BRANO DI TESTO

= = = = =

All’inizio c’era la Parola, così comincia il Vangelo di Giovanni; all’inizio di tutto c’è la Parola e la Parola si è fatta carne. L’uomo Gesù è al principio di tutto. C’è stata un’esperienza concreta: alcuni uomini hanno incontrato questo personaggio storico, hanno vissuto con lui, lo hanno conosciuto, gli hanno voluto bene, hanno creduto in lui. All’inizio c’è questa esperienza umana fortissima, caratterizzata da affetti, c’è l’esperienza di una persona che ha parlato di Dio, “ha detto Dio” con tutta la sua esistenza fino al vertice stranissimo della morte in croce e, oltre la morte, con la sua risurrezione. In principio era la Parola fatta carne in Gesù di Nazareth e gli apostoli hanno vissuto questa esperienza e hanno cominciato a parlare di lui. Prima che ci fossero i Vangeli esistevano gli apostoli; i Vangeli sono il prodotto degli apostoli, non di Gesù direttamente. Gesù non ha scritto nulla, se non qualche parola sulla sabbia, come dice Giovanni. Sono gli apostoli e i loro discepoli che hanno messo per iscritto la predicazione su Gesù.
Per capire la nascita dei Vangeli ripercorriamo un percorso di almeno tre fasi:
          LA PREDICAZIONE DI GESÙ (A PARTIRE DA CIRCA IL 30 D.C.)
Gesù è il soggetto della predicazione: ha predicato, e si è scelto e formato dei discepoli. Essi hanno ascoltato per tre anni la sua parola, una parola che doveva avere canoni di ripetitività: predicando nei villaggi, nelle sinagoghe, Gesù si trovava di fronte un uditorio sempre diverso, al quale proponeva, con tutta probabilità, lo stesso identico messaggio; ciò vale sicuramente se consideriamo archi di tempo limitati. Insegnamenti diversi possono essere stati forniti in fase diverse del suo ministero. Inoltre, Gesù ha dedicato una parte del suo ministero pubblico alla formazione più specifica del gruppo ristretto dei dodici, evitando di proposito le folle. Questo carattere di ripetitività è in linea con il modo di insegnare del tempo. I rabbini usavano ripetere molte volte le loro lezioni, perché si imprimessero nella memoria dei discepoli. L'esigenza di insegnare a memoria nasce dal fatto che la scrittura era impraticabile in condizioni normali. Mentre tutti sapevano leggere, pochissimi sapevano scrivere, ed erano i cosiddetti scribi. Si scriveva su tavolette (scomodo!) o su fogli di papiro (costosissimi!).

= = = = =

ELENCO DI RIFERIMENTO
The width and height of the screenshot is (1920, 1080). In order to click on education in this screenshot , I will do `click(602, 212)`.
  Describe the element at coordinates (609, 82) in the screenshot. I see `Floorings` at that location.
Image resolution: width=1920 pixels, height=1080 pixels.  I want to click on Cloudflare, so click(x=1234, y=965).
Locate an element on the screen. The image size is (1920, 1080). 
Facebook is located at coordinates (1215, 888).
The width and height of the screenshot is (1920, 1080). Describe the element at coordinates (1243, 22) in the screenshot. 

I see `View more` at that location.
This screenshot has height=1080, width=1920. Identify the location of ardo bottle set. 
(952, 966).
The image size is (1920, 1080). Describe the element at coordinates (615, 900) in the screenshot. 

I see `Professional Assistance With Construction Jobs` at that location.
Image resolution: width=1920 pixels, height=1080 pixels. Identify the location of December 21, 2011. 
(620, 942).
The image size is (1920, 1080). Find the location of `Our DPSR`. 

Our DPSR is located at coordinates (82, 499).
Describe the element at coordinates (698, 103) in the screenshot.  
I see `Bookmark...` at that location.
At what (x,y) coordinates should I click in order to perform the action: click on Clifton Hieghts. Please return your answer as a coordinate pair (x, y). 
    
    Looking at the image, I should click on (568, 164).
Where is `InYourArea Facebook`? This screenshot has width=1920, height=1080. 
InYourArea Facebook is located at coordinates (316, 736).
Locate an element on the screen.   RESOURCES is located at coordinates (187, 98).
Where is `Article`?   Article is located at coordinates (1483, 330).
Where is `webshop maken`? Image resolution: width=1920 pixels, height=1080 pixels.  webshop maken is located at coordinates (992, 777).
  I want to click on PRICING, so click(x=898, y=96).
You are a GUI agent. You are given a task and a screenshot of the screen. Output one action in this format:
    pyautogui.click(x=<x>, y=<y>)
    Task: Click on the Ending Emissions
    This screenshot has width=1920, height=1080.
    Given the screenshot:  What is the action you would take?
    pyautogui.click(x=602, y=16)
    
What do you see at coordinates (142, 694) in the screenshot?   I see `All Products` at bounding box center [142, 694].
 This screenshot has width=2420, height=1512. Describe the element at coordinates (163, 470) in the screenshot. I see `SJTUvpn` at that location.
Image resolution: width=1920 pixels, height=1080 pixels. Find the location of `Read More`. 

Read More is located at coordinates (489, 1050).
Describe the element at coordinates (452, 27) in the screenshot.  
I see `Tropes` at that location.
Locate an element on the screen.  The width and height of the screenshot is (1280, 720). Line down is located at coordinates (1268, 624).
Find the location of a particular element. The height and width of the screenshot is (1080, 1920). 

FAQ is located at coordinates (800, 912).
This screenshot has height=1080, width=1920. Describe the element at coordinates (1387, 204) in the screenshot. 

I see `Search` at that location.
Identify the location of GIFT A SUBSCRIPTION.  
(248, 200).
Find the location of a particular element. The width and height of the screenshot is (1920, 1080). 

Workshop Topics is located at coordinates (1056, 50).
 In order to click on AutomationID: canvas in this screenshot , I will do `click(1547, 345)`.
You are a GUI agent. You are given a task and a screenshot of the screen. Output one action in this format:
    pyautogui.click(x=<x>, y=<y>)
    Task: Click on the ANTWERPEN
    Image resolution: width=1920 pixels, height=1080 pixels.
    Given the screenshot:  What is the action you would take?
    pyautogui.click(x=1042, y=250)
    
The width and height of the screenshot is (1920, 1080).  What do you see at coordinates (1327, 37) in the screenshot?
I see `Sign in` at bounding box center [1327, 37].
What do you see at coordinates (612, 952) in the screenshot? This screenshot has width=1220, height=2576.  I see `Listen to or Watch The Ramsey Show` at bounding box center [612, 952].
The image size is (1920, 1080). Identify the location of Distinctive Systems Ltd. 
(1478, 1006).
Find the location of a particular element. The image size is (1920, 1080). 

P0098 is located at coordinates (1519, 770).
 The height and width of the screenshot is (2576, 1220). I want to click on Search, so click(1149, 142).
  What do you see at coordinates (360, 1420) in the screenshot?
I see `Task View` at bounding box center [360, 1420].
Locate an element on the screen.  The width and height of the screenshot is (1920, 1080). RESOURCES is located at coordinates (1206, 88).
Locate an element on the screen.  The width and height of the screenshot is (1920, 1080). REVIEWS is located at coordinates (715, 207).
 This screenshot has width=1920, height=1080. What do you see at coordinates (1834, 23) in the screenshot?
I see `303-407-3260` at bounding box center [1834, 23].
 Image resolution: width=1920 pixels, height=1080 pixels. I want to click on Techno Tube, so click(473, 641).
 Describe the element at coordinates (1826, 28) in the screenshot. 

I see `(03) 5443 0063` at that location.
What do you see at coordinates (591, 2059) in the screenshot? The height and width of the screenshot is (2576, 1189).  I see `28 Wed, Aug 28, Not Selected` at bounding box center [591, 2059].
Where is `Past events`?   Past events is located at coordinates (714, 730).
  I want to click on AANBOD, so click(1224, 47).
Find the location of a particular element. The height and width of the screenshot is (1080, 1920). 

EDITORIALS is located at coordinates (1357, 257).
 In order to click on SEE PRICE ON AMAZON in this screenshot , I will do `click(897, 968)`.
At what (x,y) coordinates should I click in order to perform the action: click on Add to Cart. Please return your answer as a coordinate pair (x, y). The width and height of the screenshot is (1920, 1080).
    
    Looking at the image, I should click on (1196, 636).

= = = = =

CONSEGNE
1 > Riassumi in due frasi il brano sulla nascita dei Vangeli.
2 > Modifica per favore l'elenco, cominciando dalla riga che contiene "coordinates (714, 730)." e arrivando fino alla fine dell'elenco: sostituisci "particular" con "specific", lascia invariato tutto il resto e restituisci soltanto queste righe.
L'elenco non ha alcun legame con il brano.

RISPOSTE PER CONSEGNA
1 > All'origine dei Vangeli c'è l'esperienza concreta di uomini che hanno incontrato Gesù e vissuto con lui; Gesù non ha scritto nulla, e sono stati gli apostoli e i loro discepoli a mettere per iscritto la predicazione su di lui. Nella prima fase, quella della predicazione di Gesù, i discepoli hanno ascoltato per tre anni una parola segnata dalla ripetitività, secondo l'uso dei rabbini di insegnare a memoria, poiché pochissimi sapevano scrivere e la scrittura era impraticabile in condizioni normali.

2 >
Where is `Past events`?   Past events is located at coordinates (714, 730).
  I want to click on AANBOD, so click(1224, 47).
Find the location of a specific element. The height and width of the screenshot is (1080, 1920). 

EDITORIALS is located at coordinates (1357, 257).
 In order to click on SEE PRICE ON AMAZON in this screenshot , I will do `click(897, 968)`.
At what (x,y) coordinates should I click in order to perform the action: click on Add to Cart. Please return your answer as a coordinate pair (x, y). The width and height of the screenshot is (1920, 1080).
    
    Looking at the image, I should click on (1196, 636).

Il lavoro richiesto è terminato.